A PAIR OF LOUIS XVI ORMOLU APPLIQUES

CIRCA 1765

Details
A PAIR OF LOUIS XVI ORMOLU APPLIQUES
circa 1765
Each with ribbon-tied scroll-cast back plate with central rams' mask surmounted by a classical urn en flambeau with scroll supports, issuing acanthus-cast arms with similarly cast drip-pans and bobêches, drilled for electricity
25in. (64cm.) high, 16in. (41cm.) wide (2)
Provenance
Drouot, Paris, 1-3 March 1886, lot 65 (to Steitiner)
Versailles, 27 November 1983, lot 167

Lot Essay

These imposing appliques, conceived in the fashionable goût grec of the 1760's with ribbon-tied back plates centering a tête de belier, derive from designs by the influential architect and dessinateur, Jean-Charles Delafosse (1734-1791).

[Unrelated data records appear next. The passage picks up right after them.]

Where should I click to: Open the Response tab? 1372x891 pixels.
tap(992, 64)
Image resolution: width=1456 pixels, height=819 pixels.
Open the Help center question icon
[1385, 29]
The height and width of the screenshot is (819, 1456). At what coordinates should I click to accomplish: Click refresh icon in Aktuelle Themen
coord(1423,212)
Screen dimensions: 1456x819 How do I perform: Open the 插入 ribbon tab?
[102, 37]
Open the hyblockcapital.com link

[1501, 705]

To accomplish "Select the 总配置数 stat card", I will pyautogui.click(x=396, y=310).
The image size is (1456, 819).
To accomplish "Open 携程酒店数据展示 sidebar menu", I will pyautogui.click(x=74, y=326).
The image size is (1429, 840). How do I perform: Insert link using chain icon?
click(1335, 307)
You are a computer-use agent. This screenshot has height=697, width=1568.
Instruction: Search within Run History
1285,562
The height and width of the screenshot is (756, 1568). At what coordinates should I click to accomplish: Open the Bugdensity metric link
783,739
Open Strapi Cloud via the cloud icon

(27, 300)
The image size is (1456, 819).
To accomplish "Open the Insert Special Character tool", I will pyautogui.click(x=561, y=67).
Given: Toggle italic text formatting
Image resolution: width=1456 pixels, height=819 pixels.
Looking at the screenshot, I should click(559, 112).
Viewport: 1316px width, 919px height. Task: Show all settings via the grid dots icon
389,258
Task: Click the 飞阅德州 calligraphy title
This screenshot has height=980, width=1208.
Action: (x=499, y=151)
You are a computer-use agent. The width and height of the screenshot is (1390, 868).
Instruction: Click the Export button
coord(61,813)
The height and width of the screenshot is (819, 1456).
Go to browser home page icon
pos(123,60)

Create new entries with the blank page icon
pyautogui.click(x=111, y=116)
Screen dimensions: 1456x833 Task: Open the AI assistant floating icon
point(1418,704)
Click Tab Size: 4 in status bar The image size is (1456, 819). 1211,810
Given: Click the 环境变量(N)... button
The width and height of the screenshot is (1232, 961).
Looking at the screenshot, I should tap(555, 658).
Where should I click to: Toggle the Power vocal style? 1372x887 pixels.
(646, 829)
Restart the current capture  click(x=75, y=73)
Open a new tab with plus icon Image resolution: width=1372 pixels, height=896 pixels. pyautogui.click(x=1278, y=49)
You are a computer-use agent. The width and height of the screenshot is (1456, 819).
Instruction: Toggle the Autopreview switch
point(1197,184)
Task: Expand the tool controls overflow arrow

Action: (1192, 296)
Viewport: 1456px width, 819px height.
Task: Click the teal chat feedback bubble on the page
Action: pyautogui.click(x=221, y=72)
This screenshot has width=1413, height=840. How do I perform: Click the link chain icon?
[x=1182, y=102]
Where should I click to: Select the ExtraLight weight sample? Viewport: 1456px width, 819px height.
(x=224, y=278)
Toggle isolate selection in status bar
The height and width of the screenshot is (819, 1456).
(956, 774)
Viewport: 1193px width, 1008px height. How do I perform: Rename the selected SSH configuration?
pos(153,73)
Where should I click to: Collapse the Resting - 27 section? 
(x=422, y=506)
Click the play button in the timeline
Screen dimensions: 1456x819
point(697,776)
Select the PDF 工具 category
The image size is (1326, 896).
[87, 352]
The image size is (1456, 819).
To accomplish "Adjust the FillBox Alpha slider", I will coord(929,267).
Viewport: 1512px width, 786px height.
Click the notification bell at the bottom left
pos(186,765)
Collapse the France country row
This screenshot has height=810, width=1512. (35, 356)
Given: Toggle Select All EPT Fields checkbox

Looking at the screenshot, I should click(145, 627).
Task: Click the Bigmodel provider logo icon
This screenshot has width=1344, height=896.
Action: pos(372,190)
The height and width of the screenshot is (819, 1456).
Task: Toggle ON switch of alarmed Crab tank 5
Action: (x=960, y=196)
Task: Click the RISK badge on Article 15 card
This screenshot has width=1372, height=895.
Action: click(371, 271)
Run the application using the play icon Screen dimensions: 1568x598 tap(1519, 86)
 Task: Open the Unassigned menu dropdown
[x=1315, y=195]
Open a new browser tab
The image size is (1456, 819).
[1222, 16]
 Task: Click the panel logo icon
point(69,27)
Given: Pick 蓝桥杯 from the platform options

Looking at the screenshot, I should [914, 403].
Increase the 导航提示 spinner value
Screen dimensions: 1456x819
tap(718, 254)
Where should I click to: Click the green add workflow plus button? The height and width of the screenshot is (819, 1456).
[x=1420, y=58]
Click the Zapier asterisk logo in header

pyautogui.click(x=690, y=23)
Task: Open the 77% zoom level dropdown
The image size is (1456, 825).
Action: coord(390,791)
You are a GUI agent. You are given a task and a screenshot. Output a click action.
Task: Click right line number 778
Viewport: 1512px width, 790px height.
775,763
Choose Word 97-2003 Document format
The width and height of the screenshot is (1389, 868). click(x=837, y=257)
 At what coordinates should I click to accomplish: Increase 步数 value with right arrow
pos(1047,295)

Similar examples are illustrated in H. Ottomeyer and P. Pröschel, Vergoldete Bronzen, 1986, vol. I, p. 186, fig. 3.9.2 and S. Eriksen, Early Neoclassicism in France, 1974, fig. 214. Appliques of the tête de belier model by the bronzier Quentin-Claude Pitoin (circa 1725-1777) appear in a 1779 inventory of the prince de Condé. An applique with similar distinctive finial in the form of a tripod athénienne is illustrated in Ottomeyer and Pröschel, op. cit., p. 187, fig. 3.9.7.